Message-ID: <9310060424.AA15907@toad.com>
MIME-Version: 1.0
Content-Type: text/plain


>   This could refer to observer based protocols. I don't see anything in the
> above paragraph to indicate that they have invented a digital coin. I don't
> see how offline non-observer based cash could possibly work. (e.g.
> I send a copy of my cash to someone in Europe and we "spend" them 
> simultaneously)

well, actually, it's very neat how this works.  here, i'll quote from
n. ferguson's paper  "single term off-line coins."

  The most difficult fraud to counter in electronic cash systems is
  the double-spending.  A user can always spend the same coin in two
  different shops.  This fraud cannot be detected at the time of
  spending as the payments are off-line.  The solution that all
  electronic cash systems use is to detect the double-spending after
  the fact.  At each payment the user is required to release some
  information in response to a challenge from the shop.  One such
  release of information provides no clue to the user's identity, but
  two such releases are sufficient to identify the user uniquely.

this is based on shamir's "how to share a secret" cacm v22n11 1979.

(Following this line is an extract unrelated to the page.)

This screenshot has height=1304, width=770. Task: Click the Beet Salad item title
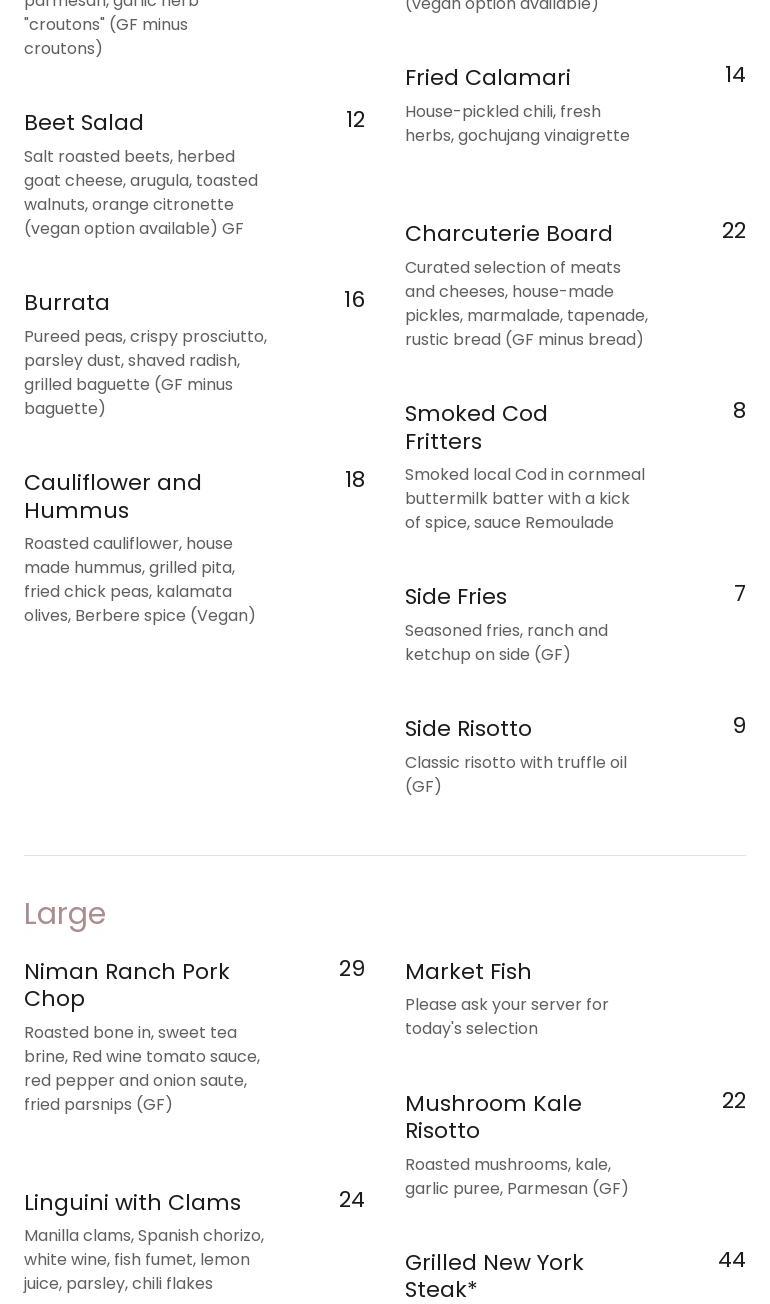tap(84, 122)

in the stefan brands quote ("the privacy of honest users cannot be
violated in any cryptanalytic way") the emphasis is on honest users.
dishonest users are traceable.

after reading these two papers, i really think off-line cash works -- it
offers divisibility, multi-party security, privacy, and untraceability. 
the major impediments seem to be the complexity of the protocols and the
large computational price to be paid.